Nearly a week after a Politico report claimed CIA Director Mike Pompeo was a rumored favorite to replace Rex Tillerson as state secretary, the embattled ExxonMobil CEO turned cabinet official is in trouble for something else. This time, internal State Department documents obtained and reviewed by Reuters indicate that several of Tillerson’s own officials are formally accusing him of violating a federal law banning the use of child soldiers in allied nations.

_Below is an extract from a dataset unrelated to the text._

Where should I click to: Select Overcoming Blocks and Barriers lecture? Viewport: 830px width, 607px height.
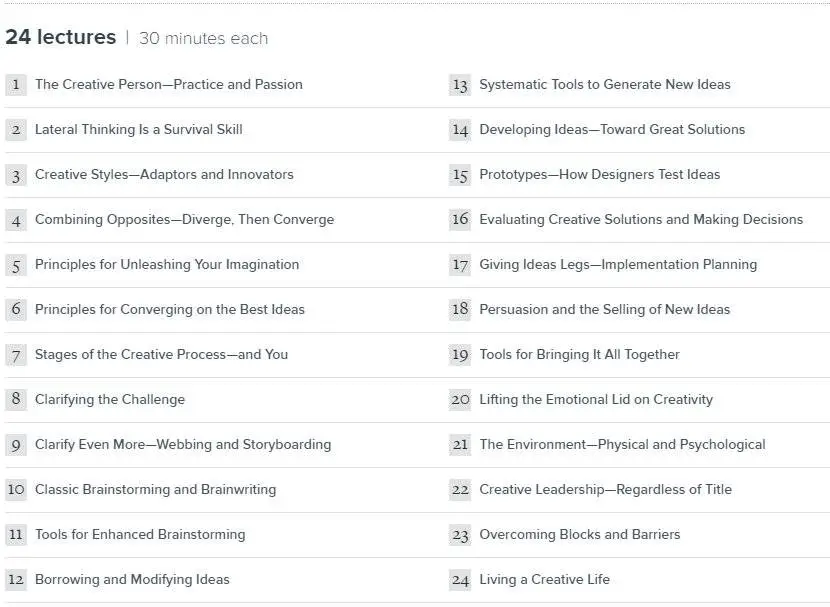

Per the Reuters report, Tillerson violated the Child Soldiers Prevention Act when he opted to remove Iraq, Myanmar, and Afghanistan from an American list of offending countries. The state secretary made his decision, almost a dozen department officials charge, despite the advice of the heads of regional bureaus in the Middle East and Asia, the department’s human rights office, its in-house legal team, and the U.S. envoy on Pakistan and Afghanistan. The consequences of this decisions, their memo contends, aren’t great:
“Beyond contravening U.S. law, this decision risks marring the credibility of a broad range of State Department reports and analyses and has weakened one of the U.S. government’s primary diplomatic tools to deter governmental armed forces and government-supported armed groups from recruiting and using children in combat and support roles around the world,” said the July 28 memo.
If disregarding the advice of seasoned department officials wasn’t enough, Tillerson’s decision to remove the three countries from the list also flew in the face of a previous public statement acknowledging their continued use of child soldiers in combat. The possible reasoning, Reuters notes, may have to do with the Trump administration’s ongoing campaign against the Islamic State (Iraq and Afghanistan) and its rhetorical strides against Chinese influence in Southeast Asia (Myanmar).